Saved entries:
Content starts
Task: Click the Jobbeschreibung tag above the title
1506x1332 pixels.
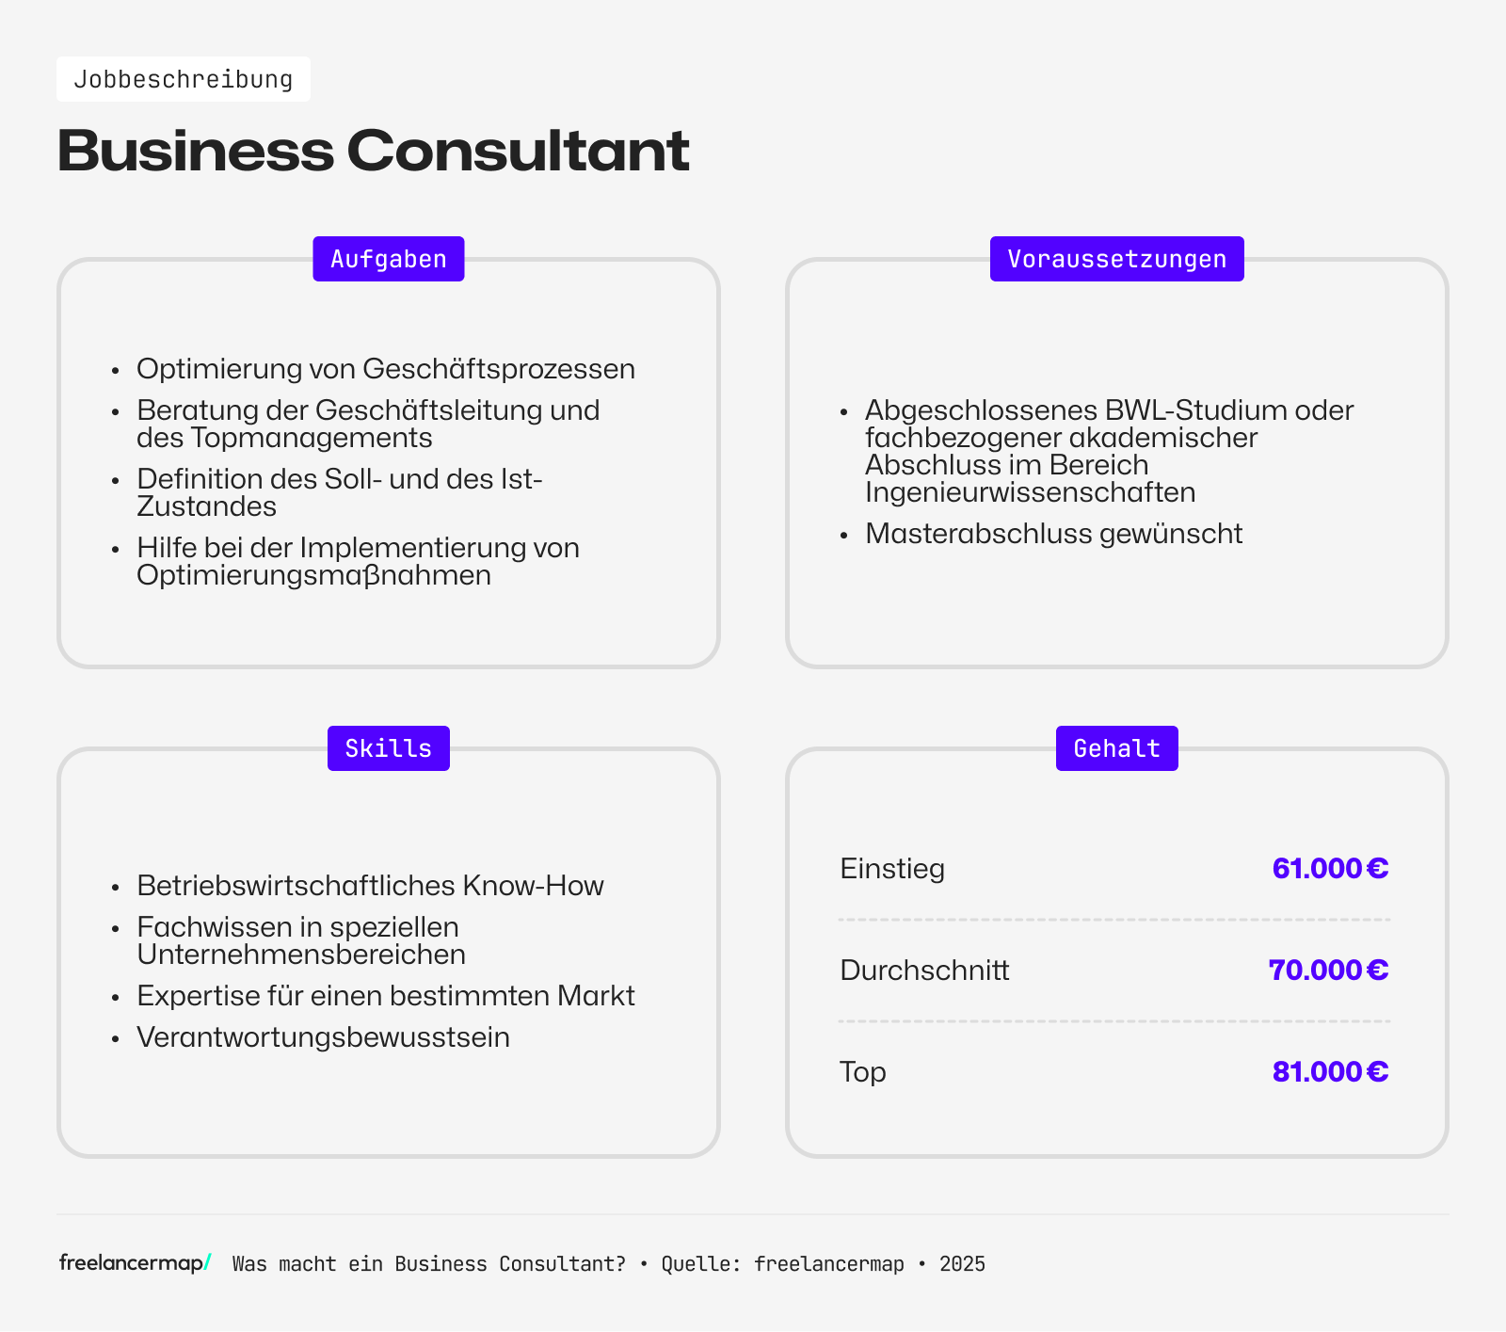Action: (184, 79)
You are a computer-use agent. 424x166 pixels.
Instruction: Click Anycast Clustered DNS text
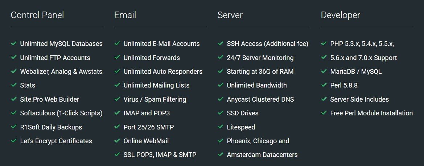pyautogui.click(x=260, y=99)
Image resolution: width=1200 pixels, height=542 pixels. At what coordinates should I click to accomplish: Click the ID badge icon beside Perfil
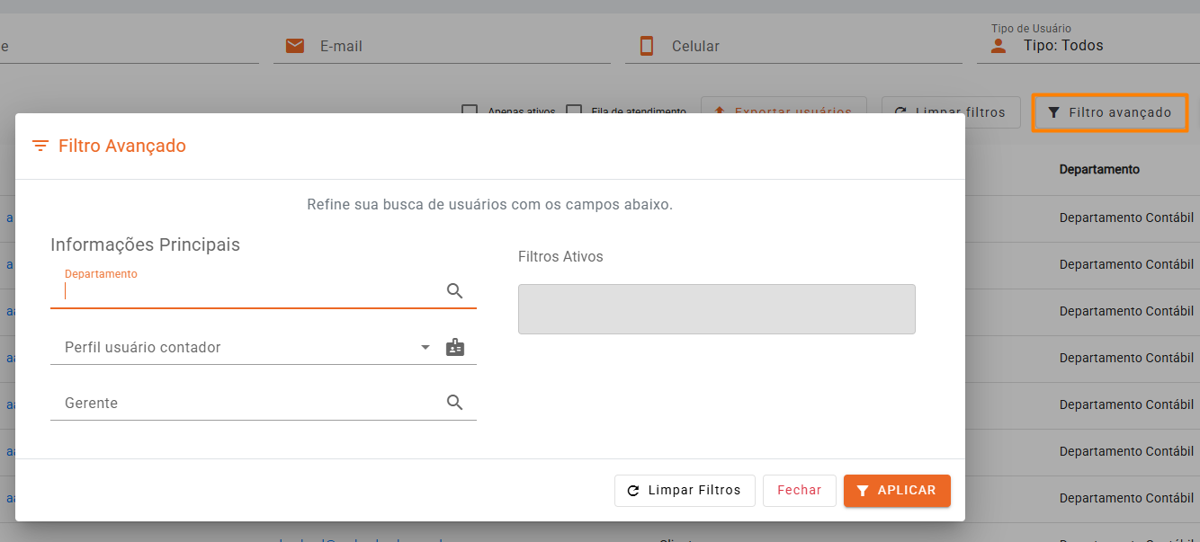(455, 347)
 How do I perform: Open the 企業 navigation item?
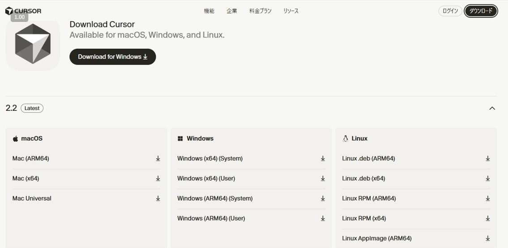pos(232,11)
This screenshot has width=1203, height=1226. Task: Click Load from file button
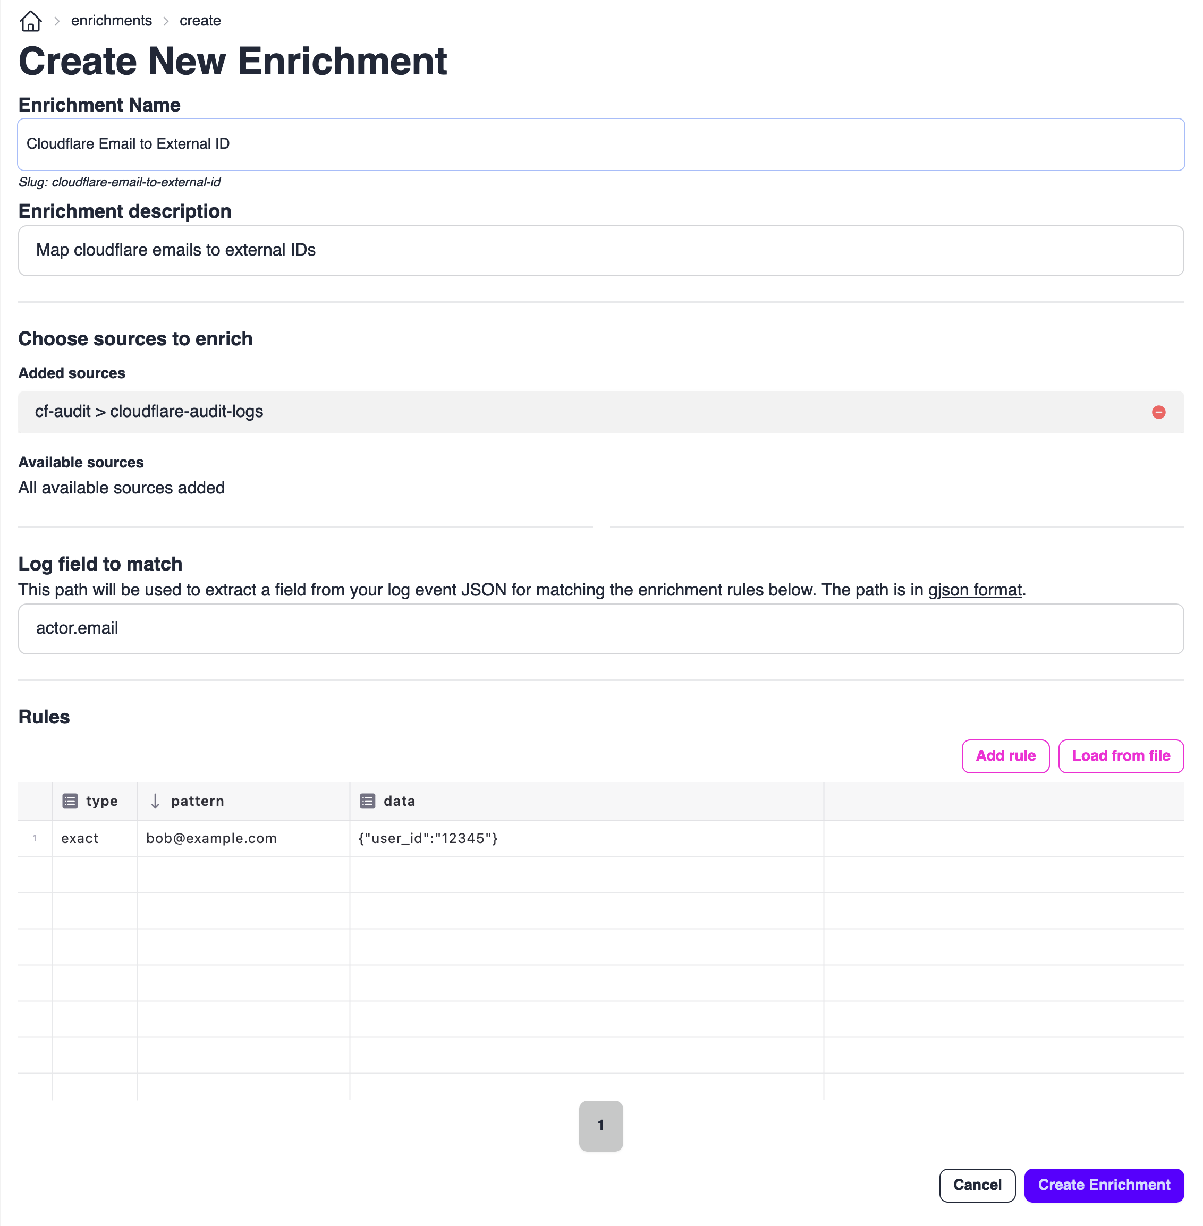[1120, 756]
Content ends
Work to be completed:
With images excluded, write the records above out again exactly.

Result of the exercise:
Task: Click the Jobbeschreibung tag above the title
1506x1332 pixels.
Action: (184, 79)
You are a computer-use agent. 424x166 pixels.
Instruction: Click Anycast Clustered DNS text
pyautogui.click(x=260, y=99)
Image resolution: width=1200 pixels, height=542 pixels. At what coordinates should I click to accomplish: Click the ID badge icon beside Perfil
(455, 347)
 How do I perform: Open the 企業 navigation item?
pos(232,11)
This screenshot has width=1203, height=1226. Task: Click Load from file button
[1120, 756]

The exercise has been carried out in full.